## Task directions
A word-for-word retyping of the listing is the goal.

## Extracted data

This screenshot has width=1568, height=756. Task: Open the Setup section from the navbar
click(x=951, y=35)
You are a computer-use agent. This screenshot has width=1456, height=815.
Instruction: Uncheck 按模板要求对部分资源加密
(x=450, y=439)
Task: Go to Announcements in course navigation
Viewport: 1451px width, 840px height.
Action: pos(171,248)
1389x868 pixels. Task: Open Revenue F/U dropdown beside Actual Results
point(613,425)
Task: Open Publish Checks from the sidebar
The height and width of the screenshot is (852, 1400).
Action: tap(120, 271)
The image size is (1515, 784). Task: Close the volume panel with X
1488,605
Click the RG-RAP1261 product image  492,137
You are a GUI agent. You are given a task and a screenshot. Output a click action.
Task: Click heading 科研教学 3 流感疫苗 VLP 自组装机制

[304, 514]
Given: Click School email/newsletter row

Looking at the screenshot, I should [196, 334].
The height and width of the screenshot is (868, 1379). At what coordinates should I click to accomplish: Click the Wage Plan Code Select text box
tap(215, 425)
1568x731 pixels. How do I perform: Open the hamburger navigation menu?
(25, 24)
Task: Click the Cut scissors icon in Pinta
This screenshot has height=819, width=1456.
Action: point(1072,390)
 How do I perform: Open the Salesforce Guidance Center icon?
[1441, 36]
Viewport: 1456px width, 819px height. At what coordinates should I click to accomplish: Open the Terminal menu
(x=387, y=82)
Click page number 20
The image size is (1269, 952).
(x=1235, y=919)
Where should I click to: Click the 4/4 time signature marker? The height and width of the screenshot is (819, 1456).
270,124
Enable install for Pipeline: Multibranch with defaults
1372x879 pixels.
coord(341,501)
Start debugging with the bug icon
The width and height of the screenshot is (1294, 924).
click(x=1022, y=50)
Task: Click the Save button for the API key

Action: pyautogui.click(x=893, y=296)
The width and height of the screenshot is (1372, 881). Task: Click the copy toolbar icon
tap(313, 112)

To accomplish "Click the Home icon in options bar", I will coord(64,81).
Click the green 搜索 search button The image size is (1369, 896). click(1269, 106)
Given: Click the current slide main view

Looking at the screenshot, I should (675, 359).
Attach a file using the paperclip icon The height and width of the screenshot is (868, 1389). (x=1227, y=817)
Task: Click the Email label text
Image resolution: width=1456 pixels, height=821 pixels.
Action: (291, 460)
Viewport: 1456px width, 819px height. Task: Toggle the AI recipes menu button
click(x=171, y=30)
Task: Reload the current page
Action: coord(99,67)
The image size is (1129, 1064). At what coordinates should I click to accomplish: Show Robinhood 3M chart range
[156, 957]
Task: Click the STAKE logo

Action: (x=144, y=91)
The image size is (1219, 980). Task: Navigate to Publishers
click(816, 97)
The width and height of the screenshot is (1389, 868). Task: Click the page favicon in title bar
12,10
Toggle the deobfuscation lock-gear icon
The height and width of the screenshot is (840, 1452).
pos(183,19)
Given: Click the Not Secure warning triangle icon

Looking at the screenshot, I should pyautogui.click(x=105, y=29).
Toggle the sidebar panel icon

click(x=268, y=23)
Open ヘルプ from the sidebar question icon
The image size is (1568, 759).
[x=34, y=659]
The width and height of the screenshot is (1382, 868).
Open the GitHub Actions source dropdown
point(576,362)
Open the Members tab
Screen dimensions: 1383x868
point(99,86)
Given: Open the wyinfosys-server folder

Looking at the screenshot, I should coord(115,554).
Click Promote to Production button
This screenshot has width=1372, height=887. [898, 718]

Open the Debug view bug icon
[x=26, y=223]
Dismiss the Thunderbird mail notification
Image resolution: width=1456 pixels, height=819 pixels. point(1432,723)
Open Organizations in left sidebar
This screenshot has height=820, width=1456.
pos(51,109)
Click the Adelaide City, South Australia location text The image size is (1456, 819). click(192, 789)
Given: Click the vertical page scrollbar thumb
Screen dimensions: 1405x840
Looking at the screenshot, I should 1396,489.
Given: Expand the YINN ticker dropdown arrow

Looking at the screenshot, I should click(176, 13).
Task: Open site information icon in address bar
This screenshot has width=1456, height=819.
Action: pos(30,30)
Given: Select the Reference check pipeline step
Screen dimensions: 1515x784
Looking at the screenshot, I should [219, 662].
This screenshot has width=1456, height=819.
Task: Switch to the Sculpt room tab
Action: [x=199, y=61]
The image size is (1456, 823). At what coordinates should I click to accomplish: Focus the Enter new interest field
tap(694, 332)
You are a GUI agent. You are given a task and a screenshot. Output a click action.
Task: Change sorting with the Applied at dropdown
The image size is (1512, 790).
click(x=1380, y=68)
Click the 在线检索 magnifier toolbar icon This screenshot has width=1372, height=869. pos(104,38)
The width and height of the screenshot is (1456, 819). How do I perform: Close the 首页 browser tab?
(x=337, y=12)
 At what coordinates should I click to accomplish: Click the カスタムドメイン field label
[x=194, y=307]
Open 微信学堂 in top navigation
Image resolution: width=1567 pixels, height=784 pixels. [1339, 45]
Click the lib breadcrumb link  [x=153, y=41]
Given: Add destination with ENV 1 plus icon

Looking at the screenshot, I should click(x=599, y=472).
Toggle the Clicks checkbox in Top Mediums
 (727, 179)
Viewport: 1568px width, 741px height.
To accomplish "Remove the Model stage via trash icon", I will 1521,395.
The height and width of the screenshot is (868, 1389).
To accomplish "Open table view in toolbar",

## Answer to the problem
This screenshot has width=1568, height=756. Task: Open the Setup section from the navbar
click(x=951, y=35)
You are a computer-use agent. This screenshot has width=1456, height=815.
Instruction: Uncheck 按模板要求对部分资源加密
(x=450, y=439)
Task: Go to Announcements in course navigation
Viewport: 1451px width, 840px height.
Action: pos(171,248)
1389x868 pixels. Task: Open Revenue F/U dropdown beside Actual Results
point(613,425)
Task: Open Publish Checks from the sidebar
The height and width of the screenshot is (852, 1400).
Action: tap(120, 271)
The image size is (1515, 784). Task: Close the volume panel with X
1488,605
Click the RG-RAP1261 product image  492,137
You are a GUI agent. You are given a task and a screenshot. Output a click action.
Task: Click heading 科研教学 3 流感疫苗 VLP 自组装机制

[304, 514]
Given: Click School email/newsletter row

Looking at the screenshot, I should [196, 334].
The height and width of the screenshot is (868, 1379). At what coordinates should I click to accomplish: Click the Wage Plan Code Select text box
tap(215, 425)
1568x731 pixels. How do I perform: Open the hamburger navigation menu?
(25, 24)
Task: Click the Cut scissors icon in Pinta
This screenshot has height=819, width=1456.
Action: point(1072,390)
 How do I perform: Open the Salesforce Guidance Center icon?
[1441, 36]
Viewport: 1456px width, 819px height. At what coordinates should I click to accomplish: Open the Terminal menu
(x=387, y=82)
Click page number 20
The image size is (1269, 952).
(x=1235, y=919)
Where should I click to: Click the 4/4 time signature marker? The height and width of the screenshot is (819, 1456).
270,124
Enable install for Pipeline: Multibranch with defaults
1372x879 pixels.
coord(341,501)
Start debugging with the bug icon
The width and height of the screenshot is (1294, 924).
click(x=1022, y=50)
Task: Click the Save button for the API key

Action: pyautogui.click(x=893, y=296)
The width and height of the screenshot is (1372, 881). Task: Click the copy toolbar icon
tap(313, 112)

To accomplish "Click the Home icon in options bar", I will coord(64,81).
Click the green 搜索 search button The image size is (1369, 896). click(1269, 106)
Given: Click the current slide main view

Looking at the screenshot, I should (675, 359).
Attach a file using the paperclip icon The height and width of the screenshot is (868, 1389). (x=1227, y=817)
Task: Click the Email label text
Image resolution: width=1456 pixels, height=821 pixels.
Action: (291, 460)
Viewport: 1456px width, 819px height. Task: Toggle the AI recipes menu button
click(x=171, y=30)
Task: Reload the current page
Action: coord(99,67)
The image size is (1129, 1064). At what coordinates should I click to accomplish: Show Robinhood 3M chart range
[156, 957]
Task: Click the STAKE logo

Action: (x=144, y=91)
The image size is (1219, 980). Task: Navigate to Publishers
click(816, 97)
The width and height of the screenshot is (1389, 868). Task: Click the page favicon in title bar
12,10
Toggle the deobfuscation lock-gear icon
The height and width of the screenshot is (840, 1452).
pos(183,19)
Given: Click the Not Secure warning triangle icon

Looking at the screenshot, I should pyautogui.click(x=105, y=29).
Toggle the sidebar panel icon

click(x=268, y=23)
Open ヘルプ from the sidebar question icon
The image size is (1568, 759).
[x=34, y=659]
The width and height of the screenshot is (1382, 868).
Open the GitHub Actions source dropdown
point(576,362)
Open the Members tab
Screen dimensions: 1383x868
point(99,86)
Given: Open the wyinfosys-server folder

Looking at the screenshot, I should coord(115,554).
Click Promote to Production button
This screenshot has width=1372, height=887. [898, 718]

Open the Debug view bug icon
[x=26, y=223]
Dismiss the Thunderbird mail notification
Image resolution: width=1456 pixels, height=819 pixels. point(1432,723)
Open Organizations in left sidebar
This screenshot has height=820, width=1456.
pos(51,109)
Click the Adelaide City, South Australia location text The image size is (1456, 819). click(192, 789)
Given: Click the vertical page scrollbar thumb
Screen dimensions: 1405x840
Looking at the screenshot, I should 1396,489.
Given: Expand the YINN ticker dropdown arrow

Looking at the screenshot, I should click(176, 13).
Task: Open site information icon in address bar
This screenshot has width=1456, height=819.
Action: pos(30,30)
Given: Select the Reference check pipeline step
Screen dimensions: 1515x784
Looking at the screenshot, I should [219, 662].
This screenshot has width=1456, height=819.
Task: Switch to the Sculpt room tab
Action: [x=199, y=61]
The image size is (1456, 823). At what coordinates should I click to accomplish: Focus the Enter new interest field
tap(694, 332)
You are a GUI agent. You are given a task and a screenshot. Output a click action.
Task: Change sorting with the Applied at dropdown
The image size is (1512, 790).
click(x=1380, y=68)
Click the 在线检索 magnifier toolbar icon This screenshot has width=1372, height=869. pos(104,38)
The width and height of the screenshot is (1456, 819). How do I perform: Close the 首页 browser tab?
(x=337, y=12)
 At what coordinates should I click to accomplish: Click the カスタムドメイン field label
[x=194, y=307]
Open 微信学堂 in top navigation
Image resolution: width=1567 pixels, height=784 pixels. [1339, 45]
Click the lib breadcrumb link  [x=153, y=41]
Given: Add destination with ENV 1 plus icon

Looking at the screenshot, I should click(x=599, y=472).
Toggle the Clicks checkbox in Top Mediums
 (727, 179)
Viewport: 1568px width, 741px height.
To accomplish "Remove the Model stage via trash icon", I will 1521,395.
The height and width of the screenshot is (868, 1389).
To accomplish "Open table view in toolbar",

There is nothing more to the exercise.